Se essere contro le nozze omo fa perdere il posto

Mozilla come Barilla: Eich, l'ideatore di Java cacciato per mille dollari donati nel 2008 al comitato per il referendum californiano contro le nozze omosessuali

Se essere contro le nozze omo fa perdere il posto

Mozilla come Barilla. L'autunno scorso Guido Barilla ha dovuto prodursi in un'umiliante retromarcia dopo aver detto, alla radio: «A noi piace la famiglia tradizionale». Identificando col famigerato aggettivo la famiglia basata sul matrimonio di un uomo e di una donna: un concetto ovvio dall'alba della civiltà ma che da qualche tempo è pericoloso palesare e forse addirittura pensare. Adesso è primavera però dal punto di vista della libertà di espressione la stagione è ancora più grigia e così Brendan Eich, il capo di Mozilla che a dispetto del nome da mostro giapponese è una grossa azienda dell'informatica americana, ha dovuto dimettersi per una colpa analoga.
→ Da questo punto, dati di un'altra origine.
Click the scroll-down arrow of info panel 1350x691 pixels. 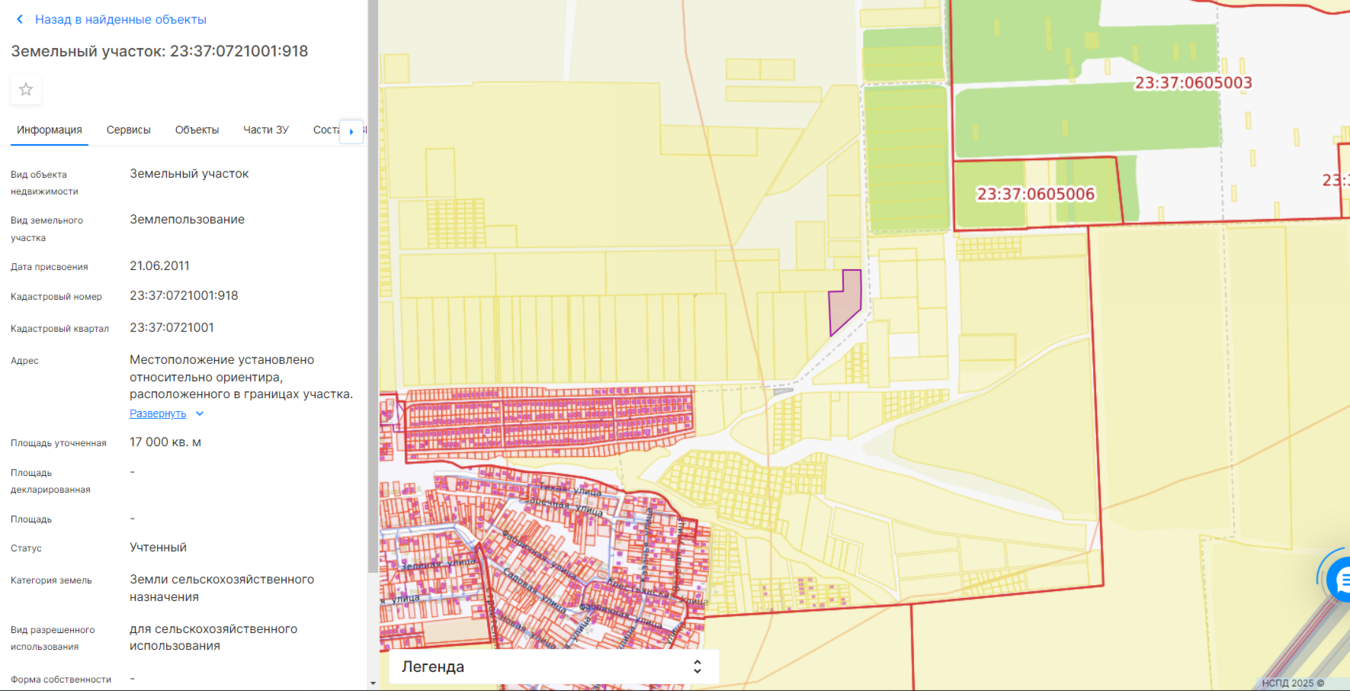373,683
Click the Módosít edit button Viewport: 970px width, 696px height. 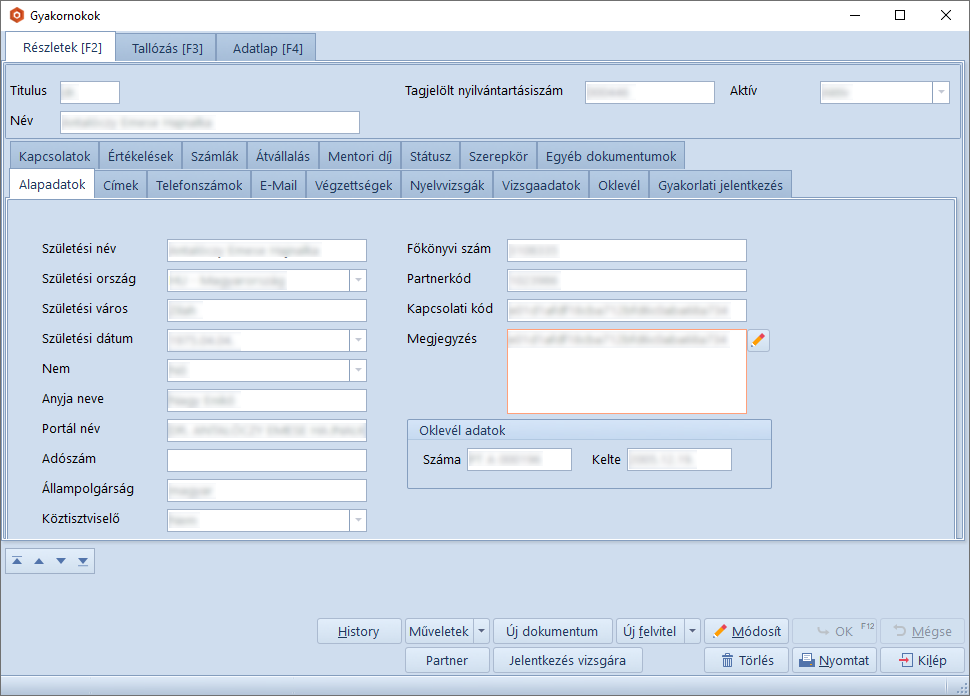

Ma cos'ha fatto di preciso? Nel 2008 aveva donato 1.000 dollari al comitato per il referendum californiano contro le nozze omosessuali. Tutto qui. Non dichiarazioni pubbliche, non discriminazioni sul luogo di lavoro: solo un vecchio contributo a un vecchio comitato nell'ambito di una normale dialettica democratica. Ma la nuova inquisizione omosessualista non prevede prescrizione, né attenuanti per la modestia dell'impegno (che cosa sono 1.000 dollari per un megadirigente di Silicon Valley?), né il fatto che quel referendum venne vinto dai sostenitori della famiglia naturale, o tradizionale per dirla alla Barilla, e che pertanto la maggioranza dei cittadini la pensava proprio come Eich. Il pensiero unico considera la democrazia un dettaglio obsoleto e ha dato mandato al suo braccio secolare, ossia internet, di scatenare un vero e proprio linciaggio al grido di «Dagli all'omofobo!», il corrispettivo contemporaneo del manzoniano «Dagli all'untore!». Dopo pochi giorni Eich ha dovuto gettare la spugna, affinché l'azienda non naufragasse in un mare di boicottaggi.

Definire assurde queste vicende è insufficiente e riduttivo. È come se a metà Ottocento si fosse definito assurdo «Il manifesto del partito comunista» o negli anni Venti il «Mein kampf»: certo, in quei testi circolava della follia ma era una follia che sarebbe stato meglio non prendere sottogamba. Le ideologie totalitarie vanno combattute subito, appena si manifestano, perché altrimenti prendono il sopravvento approfittando della naturale tendenza dell'uomo al conformismo e al quieto vivere, e addio libertà. Forse con l'omosessualismo siamo al punto di non ritorno: così come il caso-Barilla, anche il caso-Eich non ha suscitato reazioni significative. Segno che già oggi, della libertà di espressione, non gliene frega niente a nessuno.

Il futuro di Mozilla sarà Firefox Os - giochi e prezzi contenuti per tentare la scalata al mobile - aveva dichiarato, nemmeno due settimane fa, fresco di nomina, Brendan Eich, neo ad di Mozilla, l'impresa filantropica madre di Firefox. L'azienda americana ci aveva impiegato quasi un anno (dall'uscita di scena di Gary Kovacs) a decidere chi sarebbe stato il nuovo ad, e alla fine la scelta era caduta sul suo nome: Eich, geniale cofondatore, padre del linguaggio Java, l'uomo che da sempre sedeva nel consiglio che controlla la Foundation. La sua vocazione di tecnico sembrava una garanzia. Firefox la è il secondo sistema di navigazione Internet più diffuso al mondo. Che ha cacciato un genio per aver sostenuto le sue idee sulla famiglia donando 1.000 dollari.